The love, the encouragement, the lessons, the simple joy of being in her presence, and her love story with “her Jerome” has been a staple in my life.  There isn’t many days that I don’t either speak with her or see her.  I run errands for her, we go to lunch, I take her suppers, she holds my hand, and she has the best ice cubes on the planet.  We run around town, we talk, we pray, she encourages, I have heard a thousand stories and I love each and every one of them.  I have learned how to love my husband, my husband LOVES her too!!!  My kids WILLINGLY do yardwork because in moments where we are resting, we all sit on the back porch and we just listen to her wisdom.  She exudes the Proverbs 31 woman and now she is the living example of the Titus 2 command.

The Lord knew I needed her and she needed me.  I’m blessed to help her in any way possible because I can never repay her for her love and graciousness she has shown me, my husband, and my children.  She will forever be a part of my heart and my family.  Oh, how I love that woman.  Oh, I am thankful that the Lord granted me the desires of my heart and brought forth the most precious mentor and friend a girl could ever have.  She’s my Lady.  She’s my person.
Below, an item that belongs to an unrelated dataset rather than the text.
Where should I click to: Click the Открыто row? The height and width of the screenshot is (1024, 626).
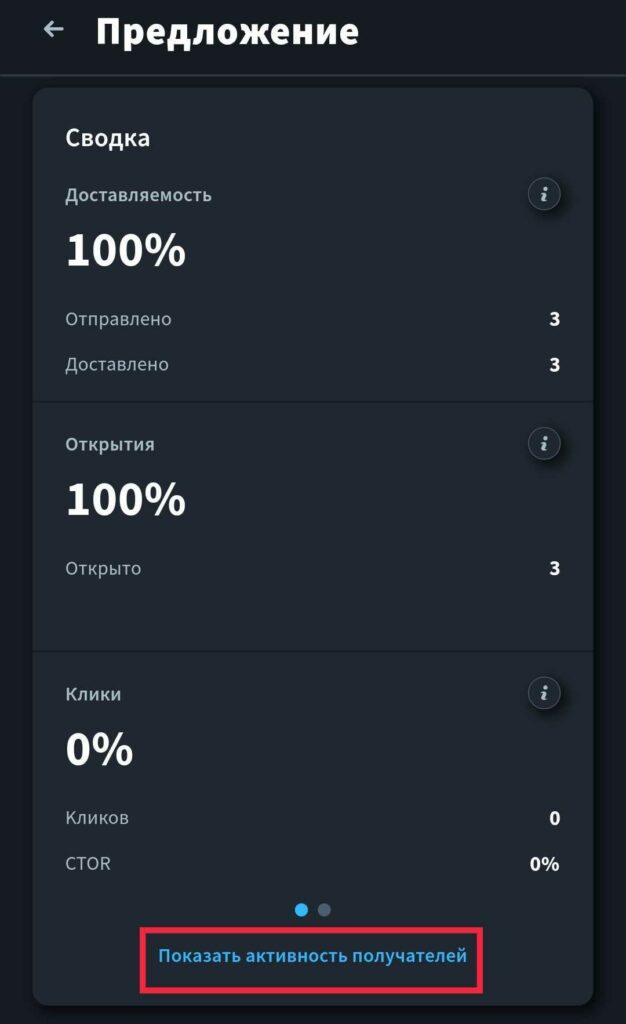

I encourage those who are curious about being a mentor or is in need of a mentor to pray for the Lord to meet those needs and to raise up those who can mentor.  You don’t have to be 80 to be a mentor.  You just need to have a willing spirit to vest in the lives of others.

I had a sweet sweet friend ask me to mentor her.  My first thought was “I have nothing to teach you.”  Sound familiar?  I went and spoke to my Lady…..she said that I am perfectly equipped to mentor this sweet friend.  What I have learned through the trials of my life, what I’m learning through my Lady, I have passed onto this sweet friend.  She still has a long way to go, but she is getting there!  What I learn from my Lady, I pass onto my friend.  My Lady prays for this friend, which is what it is all about.  Again, I am blessed.